Enunciado A. Reescreva em forma de lista numerada as entradas que vão da linha com "The image size is (900, 412)." até a linha com "[x=1077, y=124]", incluindo ambas e omitindo as linhas em branco.

Trecho fornecido.
..........

A Copa do desempate
Futebol, democracia e desenvolvimento
“Algumas pessoas pensam que futebol é
um caso de vida ou morte. Eu asseguro
que é muito mais sério que isso.”
Bill Shankly
Ainda sob o impacto da convocação dos 23 jogadores que nos representarão na África do Sul – frustrante, a meu ver – gostaria de chamar a atenção neste artigo para um aspecto pouco explorado nas matérias veiculadas tanto sobre esporte como sobre política ou economia, qual seja, a relação entre futebol e desenvolvimento, tendo por pano de fundo as dezoito edições da Copa do Mundo realizadas até agora.
Meu principal objetivo é mostrar que o futebol é uma das modalidades esportivas mais democráticas entre as existentes, razão pela qual é a mais popular, com praticantes espalhados em países de todos os continentes, dos mais desenvolvidos aos mais subdesenvolvidos, passando por cima de questões econômicas, políticas, raciais, étnicas, ideológicas ou religiosas.
Cito apenas dois fatos que se constituem em provas incontestes desta verdadeira adoração pelo futebol: o primeiro é que a Copa do Mundo é o evento esportivo que atrai maior número de espectadores, superando até os Jogos Olímpicos, que reúnem diversas modalidades; o segundo é que a FIFA possui um número de filiados superior ao das Nações Unidas, como assinalou o ex-secretário-geral da ONU, Kofi Annan, admitindo que ficava “verde de inveja” da Copa do Mundo por sua capacidade de unir os povos.Na mesma entrevista concedida ao jornal alemão Bild am Sonntag, afirmou Annan: “É o único jogo do mundo que se realiza em qualquer país e por gente de todas as raças e religiões”.
De fato, ao contrário do que ocorre com outras modalidades, que exercem enorme atração em alguns países, mas são completamente desconhecidas em outros, o futebol tem admiradores e praticantes em todos os lugares. Um dos motivos disso é que para jogá-lo, não há necessidade de muitos recursos. Em qualquer espaço disponível, intrépidos jogadores improvisam um campo de futebol, utilizando materiais diversos para servir como traves e outros tantos para fazer o papel da bola. E haja criatividade: bola de capotão, bola de borracha, bola de plástico, bola de papel, bola de meia…
Consequência desta popularidade do futebol é que a chance de vitórias, nas competições internacionais, é bastante democrática, como pode ser visto na tabela 1, na qual se verifica que nas dezoito edições da Copa do Mundo realizadas até o presente há um rigoroso empate: países considerados desenvolvidos conquistaram nove títulos, exatamente o mesmo número de títulos conquistados por países considerados não desenvolvidos.
Tabela 1
Entre os países desenvolvidos, os títulos foram obtidos pela Itália (4 títulos), Alemanha (3), Inglaterra (1) e França (1); já entre os países não desenvolvidos, os vitoriosos foram Brasil (5), Uruguai (2) e Argentina (2).

..........

Enunciado B.
Responda com base no artigo sobre futebol e desenvolvimento:
(i) Quantos jogadores foram convocados para representar o país na África do Sul?
(ii) A que jornal Kofi Annan concedeu a entrevista citada?
(iii) Quantos títulos da Copa do Mundo os países considerados desenvolvidos conquistaram?

Dados fornecidos.
..........

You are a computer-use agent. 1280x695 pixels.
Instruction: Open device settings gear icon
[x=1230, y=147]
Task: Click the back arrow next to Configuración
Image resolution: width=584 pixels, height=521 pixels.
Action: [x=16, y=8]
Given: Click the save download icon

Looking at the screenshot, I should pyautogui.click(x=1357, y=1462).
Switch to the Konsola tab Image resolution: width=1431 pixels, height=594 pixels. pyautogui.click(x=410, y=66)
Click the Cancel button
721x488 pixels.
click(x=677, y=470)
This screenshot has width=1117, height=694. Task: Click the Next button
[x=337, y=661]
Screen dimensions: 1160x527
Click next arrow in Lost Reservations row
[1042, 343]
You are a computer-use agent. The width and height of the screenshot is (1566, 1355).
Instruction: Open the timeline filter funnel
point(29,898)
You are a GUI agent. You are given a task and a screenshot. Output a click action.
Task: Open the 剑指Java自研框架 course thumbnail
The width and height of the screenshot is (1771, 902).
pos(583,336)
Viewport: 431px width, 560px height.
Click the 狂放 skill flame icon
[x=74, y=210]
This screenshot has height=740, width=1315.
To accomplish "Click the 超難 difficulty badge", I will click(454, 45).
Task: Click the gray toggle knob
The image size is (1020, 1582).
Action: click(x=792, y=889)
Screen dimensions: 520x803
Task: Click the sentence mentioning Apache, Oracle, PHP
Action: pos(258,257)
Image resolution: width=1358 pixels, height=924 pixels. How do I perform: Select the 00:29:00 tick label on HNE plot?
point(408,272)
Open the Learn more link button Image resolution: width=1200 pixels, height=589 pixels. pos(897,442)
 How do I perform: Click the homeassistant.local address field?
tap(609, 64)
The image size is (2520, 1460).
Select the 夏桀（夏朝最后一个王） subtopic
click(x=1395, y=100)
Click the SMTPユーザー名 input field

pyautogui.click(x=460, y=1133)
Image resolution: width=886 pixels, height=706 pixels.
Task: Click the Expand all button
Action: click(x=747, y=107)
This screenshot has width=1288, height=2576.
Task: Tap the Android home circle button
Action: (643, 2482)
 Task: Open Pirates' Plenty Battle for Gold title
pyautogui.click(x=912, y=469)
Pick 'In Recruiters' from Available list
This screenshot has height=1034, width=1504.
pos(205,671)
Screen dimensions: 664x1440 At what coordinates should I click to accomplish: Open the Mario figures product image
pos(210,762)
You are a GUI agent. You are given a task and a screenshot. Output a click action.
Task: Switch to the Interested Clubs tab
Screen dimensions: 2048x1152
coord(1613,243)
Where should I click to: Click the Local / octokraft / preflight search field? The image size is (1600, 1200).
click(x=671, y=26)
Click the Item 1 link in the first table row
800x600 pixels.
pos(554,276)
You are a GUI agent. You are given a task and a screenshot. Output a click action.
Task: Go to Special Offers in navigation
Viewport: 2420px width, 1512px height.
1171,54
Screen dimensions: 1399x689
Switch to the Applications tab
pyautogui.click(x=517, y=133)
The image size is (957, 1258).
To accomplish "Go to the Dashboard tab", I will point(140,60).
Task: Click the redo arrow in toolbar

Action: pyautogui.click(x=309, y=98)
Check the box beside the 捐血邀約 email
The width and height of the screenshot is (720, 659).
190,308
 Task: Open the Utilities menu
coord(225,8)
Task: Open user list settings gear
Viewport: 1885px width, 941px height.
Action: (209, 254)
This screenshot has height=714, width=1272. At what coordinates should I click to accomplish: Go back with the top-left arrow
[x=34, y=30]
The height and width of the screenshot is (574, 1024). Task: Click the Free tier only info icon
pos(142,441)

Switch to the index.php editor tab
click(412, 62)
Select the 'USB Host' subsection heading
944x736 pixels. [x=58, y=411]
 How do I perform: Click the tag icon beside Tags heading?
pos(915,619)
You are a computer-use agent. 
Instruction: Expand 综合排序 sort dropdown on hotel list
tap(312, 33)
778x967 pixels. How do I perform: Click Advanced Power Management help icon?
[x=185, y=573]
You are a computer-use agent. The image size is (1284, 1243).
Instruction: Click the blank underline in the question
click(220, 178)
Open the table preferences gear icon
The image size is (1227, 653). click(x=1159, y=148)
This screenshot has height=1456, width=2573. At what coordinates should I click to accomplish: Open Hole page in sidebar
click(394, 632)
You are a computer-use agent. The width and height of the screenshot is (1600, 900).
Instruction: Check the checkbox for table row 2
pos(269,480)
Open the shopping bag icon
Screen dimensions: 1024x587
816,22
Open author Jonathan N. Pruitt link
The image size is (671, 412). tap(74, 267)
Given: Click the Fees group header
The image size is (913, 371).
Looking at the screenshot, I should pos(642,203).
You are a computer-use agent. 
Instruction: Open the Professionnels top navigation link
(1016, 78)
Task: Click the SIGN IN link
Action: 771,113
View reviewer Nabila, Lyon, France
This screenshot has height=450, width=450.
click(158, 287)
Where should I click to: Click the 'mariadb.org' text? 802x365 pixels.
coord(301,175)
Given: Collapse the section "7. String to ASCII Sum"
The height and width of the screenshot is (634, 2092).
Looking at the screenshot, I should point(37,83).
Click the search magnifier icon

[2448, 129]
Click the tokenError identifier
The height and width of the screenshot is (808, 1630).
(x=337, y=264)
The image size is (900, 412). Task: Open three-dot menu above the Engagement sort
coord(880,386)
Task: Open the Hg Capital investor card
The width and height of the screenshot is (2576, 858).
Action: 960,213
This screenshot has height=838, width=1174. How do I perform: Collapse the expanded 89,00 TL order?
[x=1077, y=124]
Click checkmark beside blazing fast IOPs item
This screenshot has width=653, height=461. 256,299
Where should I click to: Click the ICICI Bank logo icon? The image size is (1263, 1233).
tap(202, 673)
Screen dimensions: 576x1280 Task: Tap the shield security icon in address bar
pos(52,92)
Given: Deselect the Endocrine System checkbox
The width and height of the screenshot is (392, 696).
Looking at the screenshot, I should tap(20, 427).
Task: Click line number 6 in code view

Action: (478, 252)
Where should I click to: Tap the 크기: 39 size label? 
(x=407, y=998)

..........

Resolução A.
1. The image size is (900, 412). Task: Open three-dot menu above the Engagement sort
2. coord(880,386)
3. Task: Open the Hg Capital investor card
4. The width and height of the screenshot is (2576, 858).
5. Action: 960,213
6. This screenshot has height=838, width=1174. How do I perform: Collapse the expanded 89,00 TL order?
7. [x=1077, y=124]

Resolução B.
(i) 23 jogadores.
(ii) Ao jornal alemão Bild am Sonntag.
(iii) Nove títulos.